- [WORK TASK]:
Set down the material exactly. Keep every line.

- [TASK DATA]:

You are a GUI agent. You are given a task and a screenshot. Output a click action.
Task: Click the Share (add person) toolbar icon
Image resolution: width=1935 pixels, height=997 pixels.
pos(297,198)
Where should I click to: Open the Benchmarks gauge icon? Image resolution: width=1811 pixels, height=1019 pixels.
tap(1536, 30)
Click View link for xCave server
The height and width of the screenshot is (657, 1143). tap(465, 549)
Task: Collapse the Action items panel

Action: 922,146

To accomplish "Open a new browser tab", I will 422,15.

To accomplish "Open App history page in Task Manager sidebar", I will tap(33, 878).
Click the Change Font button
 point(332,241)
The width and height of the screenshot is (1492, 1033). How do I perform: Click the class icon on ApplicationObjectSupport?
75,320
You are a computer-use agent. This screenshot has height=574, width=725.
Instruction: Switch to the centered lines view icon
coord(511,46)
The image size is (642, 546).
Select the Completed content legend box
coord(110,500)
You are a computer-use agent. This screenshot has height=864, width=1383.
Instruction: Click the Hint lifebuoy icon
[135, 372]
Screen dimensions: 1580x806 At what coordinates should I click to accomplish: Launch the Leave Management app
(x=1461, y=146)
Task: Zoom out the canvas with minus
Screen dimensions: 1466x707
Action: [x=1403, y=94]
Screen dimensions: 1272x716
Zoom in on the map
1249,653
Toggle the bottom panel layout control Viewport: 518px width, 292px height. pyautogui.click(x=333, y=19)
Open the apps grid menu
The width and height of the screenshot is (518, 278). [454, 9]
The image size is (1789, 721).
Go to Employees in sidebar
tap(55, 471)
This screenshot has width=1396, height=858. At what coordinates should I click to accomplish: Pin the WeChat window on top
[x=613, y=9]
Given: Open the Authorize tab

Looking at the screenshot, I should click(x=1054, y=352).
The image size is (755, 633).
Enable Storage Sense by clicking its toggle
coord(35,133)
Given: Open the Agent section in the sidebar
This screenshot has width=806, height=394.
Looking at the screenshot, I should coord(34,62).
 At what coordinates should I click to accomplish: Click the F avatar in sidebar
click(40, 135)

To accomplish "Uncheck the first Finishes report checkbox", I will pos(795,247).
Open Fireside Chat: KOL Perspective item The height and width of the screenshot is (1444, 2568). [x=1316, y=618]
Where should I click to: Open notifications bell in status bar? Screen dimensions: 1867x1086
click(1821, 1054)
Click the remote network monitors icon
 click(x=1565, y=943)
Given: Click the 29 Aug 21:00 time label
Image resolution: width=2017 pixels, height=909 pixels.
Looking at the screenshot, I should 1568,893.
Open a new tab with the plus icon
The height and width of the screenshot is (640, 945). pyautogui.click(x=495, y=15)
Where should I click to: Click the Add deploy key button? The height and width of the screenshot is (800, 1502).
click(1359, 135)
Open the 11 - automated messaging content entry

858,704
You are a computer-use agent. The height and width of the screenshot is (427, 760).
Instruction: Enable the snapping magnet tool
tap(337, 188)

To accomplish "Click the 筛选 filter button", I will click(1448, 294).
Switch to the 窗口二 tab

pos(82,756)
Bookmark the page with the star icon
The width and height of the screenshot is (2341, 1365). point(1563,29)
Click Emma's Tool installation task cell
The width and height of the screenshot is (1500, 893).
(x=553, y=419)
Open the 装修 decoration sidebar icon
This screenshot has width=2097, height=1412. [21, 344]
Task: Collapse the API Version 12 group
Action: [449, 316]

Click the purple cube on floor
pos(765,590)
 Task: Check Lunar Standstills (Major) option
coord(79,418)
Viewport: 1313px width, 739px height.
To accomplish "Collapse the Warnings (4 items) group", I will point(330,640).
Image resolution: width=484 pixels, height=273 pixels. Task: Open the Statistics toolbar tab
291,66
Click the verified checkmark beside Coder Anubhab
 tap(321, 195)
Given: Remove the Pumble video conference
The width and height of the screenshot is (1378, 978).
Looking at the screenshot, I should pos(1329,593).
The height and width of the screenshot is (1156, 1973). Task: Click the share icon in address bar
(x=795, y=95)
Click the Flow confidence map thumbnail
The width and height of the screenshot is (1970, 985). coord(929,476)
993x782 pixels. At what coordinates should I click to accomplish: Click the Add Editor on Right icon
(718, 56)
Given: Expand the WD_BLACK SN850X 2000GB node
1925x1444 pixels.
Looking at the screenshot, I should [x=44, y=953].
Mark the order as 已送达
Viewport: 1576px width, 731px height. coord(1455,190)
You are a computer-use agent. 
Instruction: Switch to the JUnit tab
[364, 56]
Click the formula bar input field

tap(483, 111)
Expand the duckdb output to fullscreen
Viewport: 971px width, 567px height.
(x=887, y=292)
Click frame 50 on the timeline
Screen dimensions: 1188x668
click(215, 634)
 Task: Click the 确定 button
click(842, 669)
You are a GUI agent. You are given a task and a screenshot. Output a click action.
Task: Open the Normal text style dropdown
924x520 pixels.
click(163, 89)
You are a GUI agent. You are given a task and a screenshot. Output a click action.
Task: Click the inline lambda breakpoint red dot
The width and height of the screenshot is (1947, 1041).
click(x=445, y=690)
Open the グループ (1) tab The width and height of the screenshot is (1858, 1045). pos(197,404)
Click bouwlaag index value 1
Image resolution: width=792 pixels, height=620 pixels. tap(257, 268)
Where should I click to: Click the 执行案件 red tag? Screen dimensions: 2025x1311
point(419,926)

- [RESPONSE AREA]:
You are a GUI agent. You are given a task and a screenshot. Output a click action.
Task: Click the Share (add person) toolbar icon
Image resolution: width=1935 pixels, height=997 pixels.
pos(297,198)
Where should I click to: Open the Benchmarks gauge icon? Image resolution: width=1811 pixels, height=1019 pixels.
tap(1536, 30)
Click View link for xCave server
The height and width of the screenshot is (657, 1143). tap(465, 549)
Task: Collapse the Action items panel

Action: 922,146

To accomplish "Open a new browser tab", I will 422,15.

To accomplish "Open App history page in Task Manager sidebar", I will tap(33, 878).
Click the Change Font button
 point(332,241)
The width and height of the screenshot is (1492, 1033). How do I perform: Click the class icon on ApplicationObjectSupport?
75,320
You are a computer-use agent. This screenshot has height=574, width=725.
Instruction: Switch to the centered lines view icon
coord(511,46)
The image size is (642, 546).
Select the Completed content legend box
coord(110,500)
You are a computer-use agent. This screenshot has height=864, width=1383.
Instruction: Click the Hint lifebuoy icon
[135, 372]
Screen dimensions: 1580x806 At what coordinates should I click to accomplish: Launch the Leave Management app
(x=1461, y=146)
Task: Zoom out the canvas with minus
Screen dimensions: 1466x707
Action: [x=1403, y=94]
Screen dimensions: 1272x716
Zoom in on the map
1249,653
Toggle the bottom panel layout control Viewport: 518px width, 292px height. pyautogui.click(x=333, y=19)
Open the apps grid menu
The width and height of the screenshot is (518, 278). [454, 9]
The image size is (1789, 721).
Go to Employees in sidebar
tap(55, 471)
This screenshot has width=1396, height=858. At what coordinates should I click to accomplish: Pin the WeChat window on top
[x=613, y=9]
Given: Open the Authorize tab

Looking at the screenshot, I should click(x=1054, y=352).
The image size is (755, 633).
Enable Storage Sense by clicking its toggle
coord(35,133)
Given: Open the Agent section in the sidebar
This screenshot has width=806, height=394.
Looking at the screenshot, I should coord(34,62).
 At what coordinates should I click to accomplish: Click the F avatar in sidebar
click(40, 135)

To accomplish "Uncheck the first Finishes report checkbox", I will pos(795,247).
Open Fireside Chat: KOL Perspective item The height and width of the screenshot is (1444, 2568). [x=1316, y=618]
Where should I click to: Open notifications bell in status bar? Screen dimensions: 1867x1086
click(1821, 1054)
Click the remote network monitors icon
 click(x=1565, y=943)
Given: Click the 29 Aug 21:00 time label
Image resolution: width=2017 pixels, height=909 pixels.
Looking at the screenshot, I should 1568,893.
Open a new tab with the plus icon
The height and width of the screenshot is (640, 945). pyautogui.click(x=495, y=15)
Where should I click to: Click the Add deploy key button? The height and width of the screenshot is (800, 1502).
click(1359, 135)
Open the 11 - automated messaging content entry

858,704
You are a computer-use agent. The height and width of the screenshot is (427, 760).
Instruction: Enable the snapping magnet tool
tap(337, 188)

To accomplish "Click the 筛选 filter button", I will click(1448, 294).
Switch to the 窗口二 tab

pos(82,756)
Bookmark the page with the star icon
The width and height of the screenshot is (2341, 1365). point(1563,29)
Click Emma's Tool installation task cell
The width and height of the screenshot is (1500, 893).
(x=553, y=419)
Open the 装修 decoration sidebar icon
This screenshot has width=2097, height=1412. [21, 344]
Task: Collapse the API Version 12 group
Action: [449, 316]

Click the purple cube on floor
pos(765,590)
 Task: Check Lunar Standstills (Major) option
coord(79,418)
Viewport: 1313px width, 739px height.
To accomplish "Collapse the Warnings (4 items) group", I will point(330,640).
Image resolution: width=484 pixels, height=273 pixels. Task: Open the Statistics toolbar tab
291,66
Click the verified checkmark beside Coder Anubhab
 tap(321, 195)
Given: Remove the Pumble video conference
The width and height of the screenshot is (1378, 978).
Looking at the screenshot, I should pos(1329,593).
The height and width of the screenshot is (1156, 1973). Task: Click the share icon in address bar
(x=795, y=95)
Click the Flow confidence map thumbnail
The width and height of the screenshot is (1970, 985). coord(929,476)
993x782 pixels. At what coordinates should I click to accomplish: Click the Add Editor on Right icon
(718, 56)
Given: Expand the WD_BLACK SN850X 2000GB node
1925x1444 pixels.
Looking at the screenshot, I should [x=44, y=953].
Mark the order as 已送达
Viewport: 1576px width, 731px height. coord(1455,190)
You are a computer-use agent. 
Instruction: Switch to the JUnit tab
[364, 56]
Click the formula bar input field

tap(483, 111)
Expand the duckdb output to fullscreen
Viewport: 971px width, 567px height.
(x=887, y=292)
Click frame 50 on the timeline
Screen dimensions: 1188x668
click(215, 634)
 Task: Click the 确定 button
click(842, 669)
You are a GUI agent. You are given a task and a screenshot. Output a click action.
Task: Open the Normal text style dropdown
924x520 pixels.
click(163, 89)
You are a GUI agent. You are given a task and a screenshot. Output a click action.
Task: Click the inline lambda breakpoint red dot
The width and height of the screenshot is (1947, 1041).
click(x=445, y=690)
Open the グループ (1) tab The width and height of the screenshot is (1858, 1045). pos(197,404)
Click bouwlaag index value 1
Image resolution: width=792 pixels, height=620 pixels. tap(257, 268)
Where should I click to: Click the 执行案件 red tag? Screen dimensions: 2025x1311
point(419,926)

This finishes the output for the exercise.